Take the line that contains "Click the 卫生费 sanitation fee button" as the start and the last line of the entries as the end, and print both and everything between them exactly, without the pictures.
□ □ □ □ □ □ □
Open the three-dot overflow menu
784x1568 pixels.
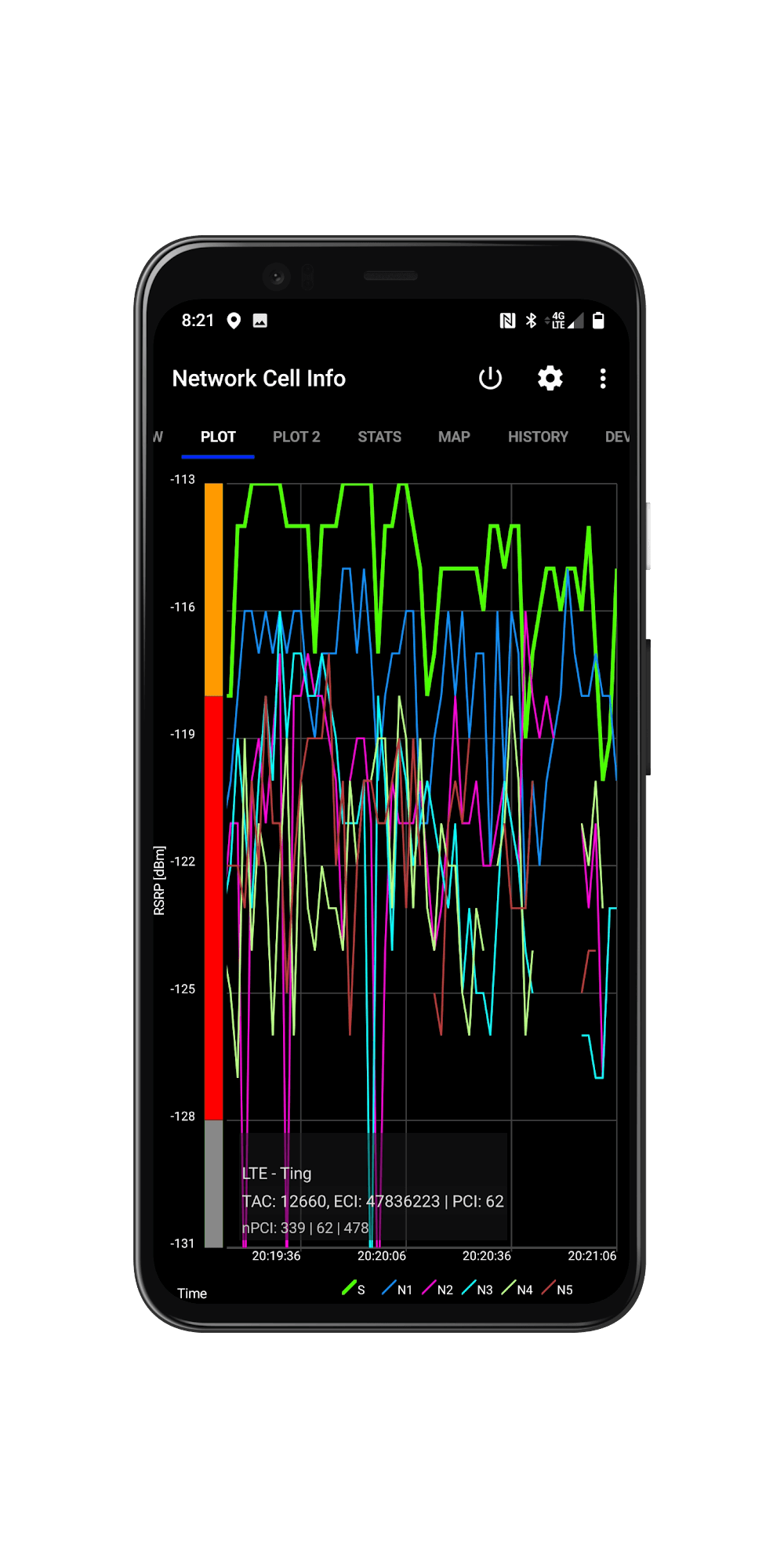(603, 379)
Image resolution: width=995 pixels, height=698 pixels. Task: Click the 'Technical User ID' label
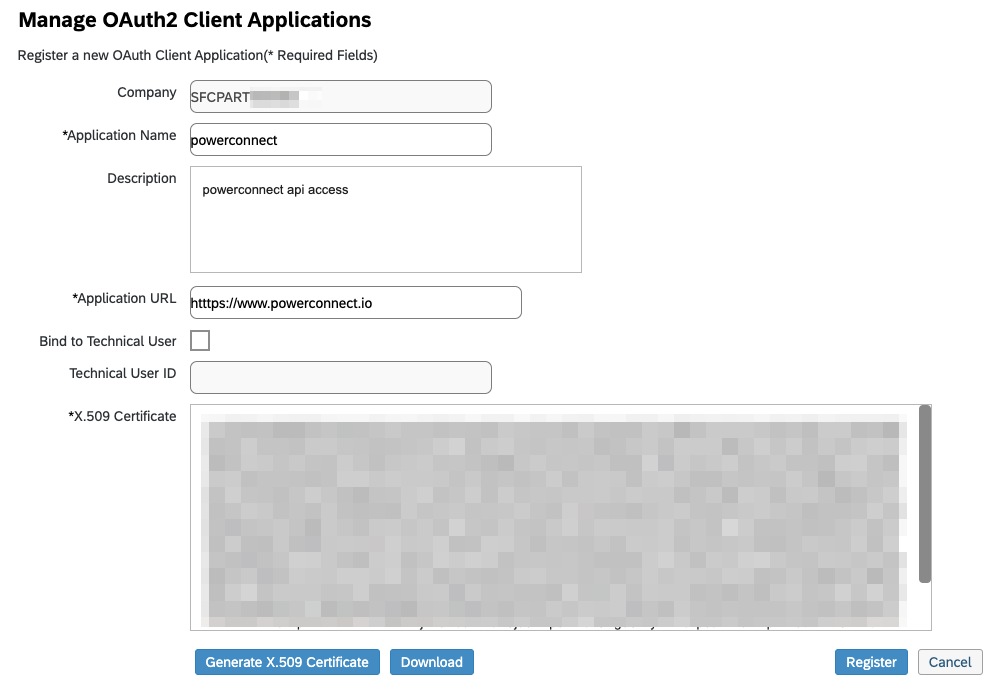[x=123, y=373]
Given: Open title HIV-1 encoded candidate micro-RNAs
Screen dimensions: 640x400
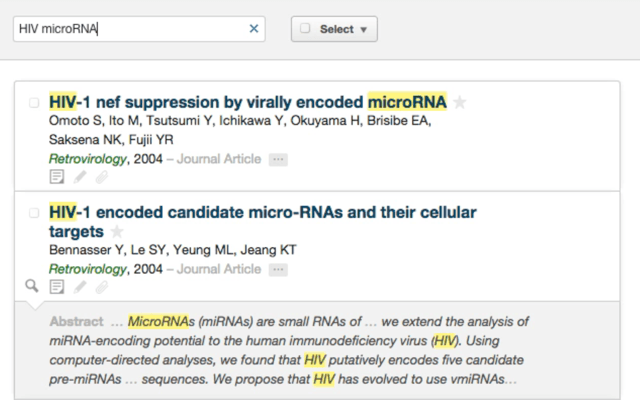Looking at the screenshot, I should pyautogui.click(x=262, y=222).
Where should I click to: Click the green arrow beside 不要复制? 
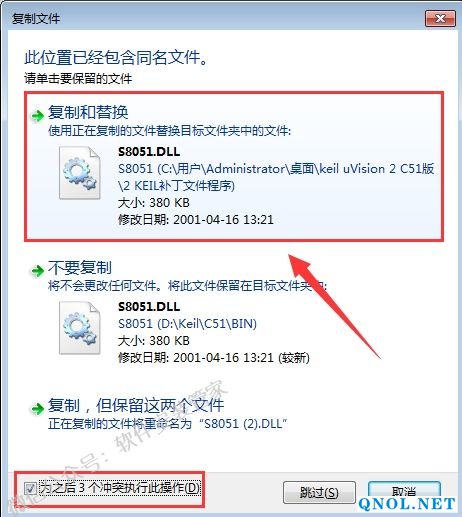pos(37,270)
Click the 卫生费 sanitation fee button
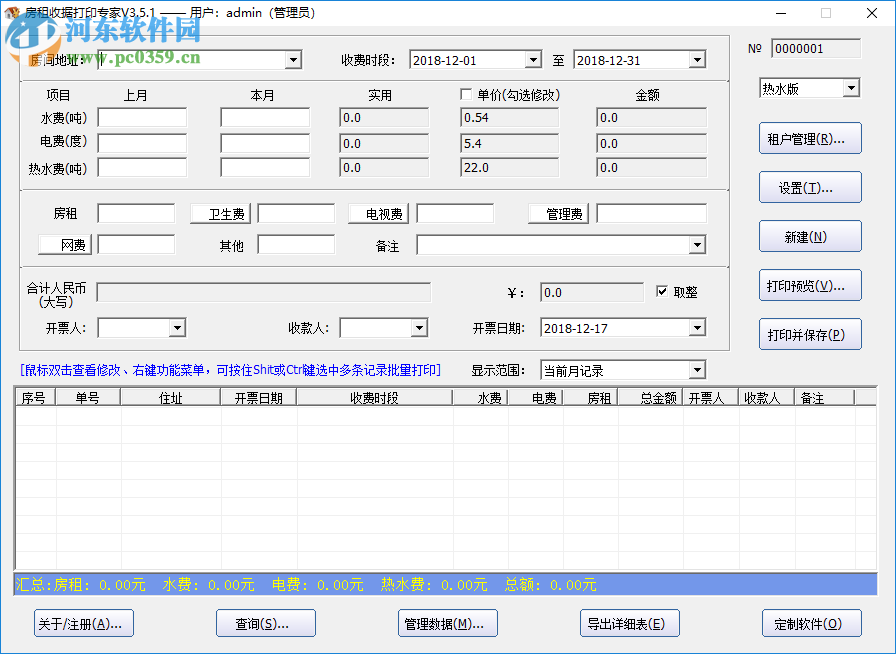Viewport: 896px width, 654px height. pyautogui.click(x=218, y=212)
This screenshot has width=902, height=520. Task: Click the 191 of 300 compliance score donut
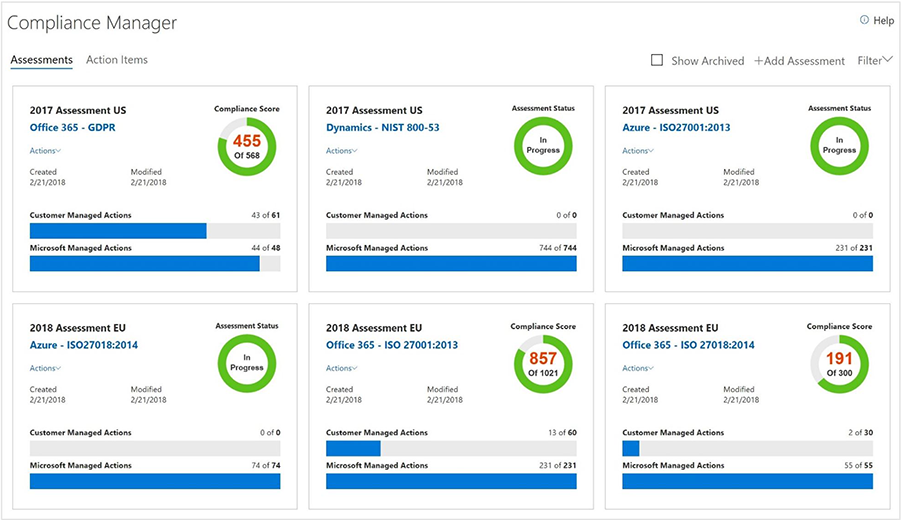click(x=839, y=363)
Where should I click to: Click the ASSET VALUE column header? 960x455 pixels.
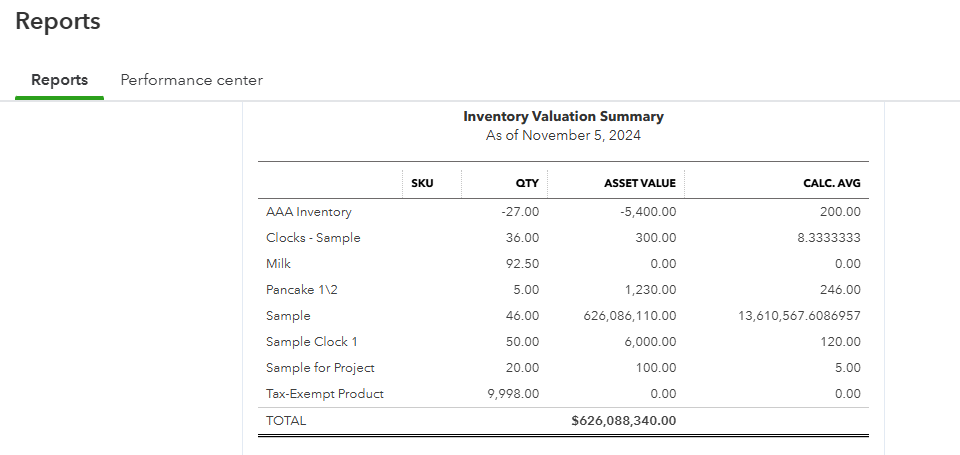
□ □ □ □ □ □ □
Task solution:
Click the 卫生费 sanitation fee button
Viewport: 896px width, 654px height. pyautogui.click(x=218, y=212)
This screenshot has width=902, height=520. Task: Click the 191 of 300 compliance score donut
click(x=839, y=363)
Where should I click to: Click the ASSET VALUE column header? 960x455 pixels.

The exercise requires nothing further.